Name: TRUE TRUTH EXPERT !!TthtFzrtPXElUy7 2009-10-17 18:13

>>34

hAVE YOU NOT THE SLIGHTEST IDEA WHAT "LISP IS" ABOUT? yES, METAPROGRAMMING. wHAT ELSE? sYMBOLICS PROGRAMMING. wHAT IS SYMBOLICS PROGRAMMING? pROGRAMMING CONCERNING SYMBOLS. sYMBOLS ARE FUNDAMENTAL IN LISP. iN SORT, YOUR CODE BECOMES A COLLECTION OF SYMBOLS WHOSE MEANING/CONTEXT IS LEFT TO UNDERSTAND WITH MEANS OTHER THAN SEMANTIC. hOW? cONTEXT WILL TELL YOU, YOUR EDITOR WILL TELL YOU, THE SYMBOL NAME WILL TELL YOU, INDENTATION/PLACE IN THE SEXP WILL TELL YOU (CONSISTENCY IN STYLE IS IMPORTANT). yOU PROBABLY DON'T REALIZE THE FREEDOMS OF THIS, BUT EVERY SYMBOL IN YOUR PROGRAM COULD HAVE ARBITRARY MEANINGS FOR ALL ASPECTS OF THE LANGUAGE - YOU CAN MODIFY ANYTHING.

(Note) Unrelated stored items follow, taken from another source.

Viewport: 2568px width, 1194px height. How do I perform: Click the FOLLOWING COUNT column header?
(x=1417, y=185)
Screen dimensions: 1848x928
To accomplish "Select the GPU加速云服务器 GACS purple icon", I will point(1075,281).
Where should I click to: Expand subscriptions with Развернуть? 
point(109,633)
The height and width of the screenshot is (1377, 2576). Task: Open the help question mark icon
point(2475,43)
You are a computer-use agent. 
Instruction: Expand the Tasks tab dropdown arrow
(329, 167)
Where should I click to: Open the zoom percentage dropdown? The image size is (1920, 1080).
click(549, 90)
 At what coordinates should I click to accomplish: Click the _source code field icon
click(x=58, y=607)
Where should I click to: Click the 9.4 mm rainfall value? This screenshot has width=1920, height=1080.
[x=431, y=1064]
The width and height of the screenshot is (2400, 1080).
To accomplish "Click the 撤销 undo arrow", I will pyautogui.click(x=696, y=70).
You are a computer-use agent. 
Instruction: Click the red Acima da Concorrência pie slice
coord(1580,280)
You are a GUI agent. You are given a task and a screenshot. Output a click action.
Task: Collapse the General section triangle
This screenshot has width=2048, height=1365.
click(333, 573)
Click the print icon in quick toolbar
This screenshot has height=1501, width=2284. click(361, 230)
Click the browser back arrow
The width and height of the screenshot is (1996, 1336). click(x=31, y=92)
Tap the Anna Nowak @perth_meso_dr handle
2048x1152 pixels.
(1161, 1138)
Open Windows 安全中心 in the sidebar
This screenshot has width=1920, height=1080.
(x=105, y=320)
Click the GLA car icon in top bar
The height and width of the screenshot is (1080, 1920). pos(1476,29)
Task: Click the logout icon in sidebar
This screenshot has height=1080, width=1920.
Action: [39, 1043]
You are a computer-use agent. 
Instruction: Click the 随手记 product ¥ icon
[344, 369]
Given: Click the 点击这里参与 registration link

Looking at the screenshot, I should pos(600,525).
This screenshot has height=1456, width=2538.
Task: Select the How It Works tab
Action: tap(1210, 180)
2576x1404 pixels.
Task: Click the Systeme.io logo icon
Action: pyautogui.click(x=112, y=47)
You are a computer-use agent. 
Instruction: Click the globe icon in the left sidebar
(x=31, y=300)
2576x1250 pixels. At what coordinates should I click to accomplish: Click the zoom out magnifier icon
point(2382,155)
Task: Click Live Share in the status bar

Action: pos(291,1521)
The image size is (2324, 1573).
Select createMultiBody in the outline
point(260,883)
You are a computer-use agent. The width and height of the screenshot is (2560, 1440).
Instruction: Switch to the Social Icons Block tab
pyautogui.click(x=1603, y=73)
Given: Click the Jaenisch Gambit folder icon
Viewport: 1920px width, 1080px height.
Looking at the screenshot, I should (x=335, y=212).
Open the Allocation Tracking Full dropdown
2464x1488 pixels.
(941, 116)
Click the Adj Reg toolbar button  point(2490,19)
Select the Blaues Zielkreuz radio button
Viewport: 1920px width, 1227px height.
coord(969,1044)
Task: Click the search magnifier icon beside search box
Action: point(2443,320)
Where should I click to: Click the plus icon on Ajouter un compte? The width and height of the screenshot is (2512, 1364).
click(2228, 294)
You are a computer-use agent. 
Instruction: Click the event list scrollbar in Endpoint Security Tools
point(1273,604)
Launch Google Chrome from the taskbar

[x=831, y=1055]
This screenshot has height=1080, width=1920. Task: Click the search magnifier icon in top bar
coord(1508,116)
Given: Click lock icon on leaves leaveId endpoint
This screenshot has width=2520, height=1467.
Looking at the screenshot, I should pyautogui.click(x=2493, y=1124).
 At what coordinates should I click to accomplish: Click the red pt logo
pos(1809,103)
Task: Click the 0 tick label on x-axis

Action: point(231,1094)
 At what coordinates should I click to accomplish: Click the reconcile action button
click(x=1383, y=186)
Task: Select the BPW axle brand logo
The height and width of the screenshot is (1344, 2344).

Name: Anonymous 2009-10-17 18:43

>>37
Whatever, it's still ugly as shit.

Name: Anonymous 2009-10-17 18:59

>>38
Beauty is in the eye of the beholder. Even if I wasn't a fan of the much loathed parens, Lisps have a conceptual elegance not found in the "Mainstream" programming languages and personally I'll take conceptual beauty over superficial beauty any day.

Name: Anonymous 2009-10-17 19:17

>>39
That conceptual elegance only really buys you enhanced metaprogramming abilities, but you still can do more shit with less code right out of the box with dead dog than Lisp. So there, fuck the beholder and his shitty blind eye.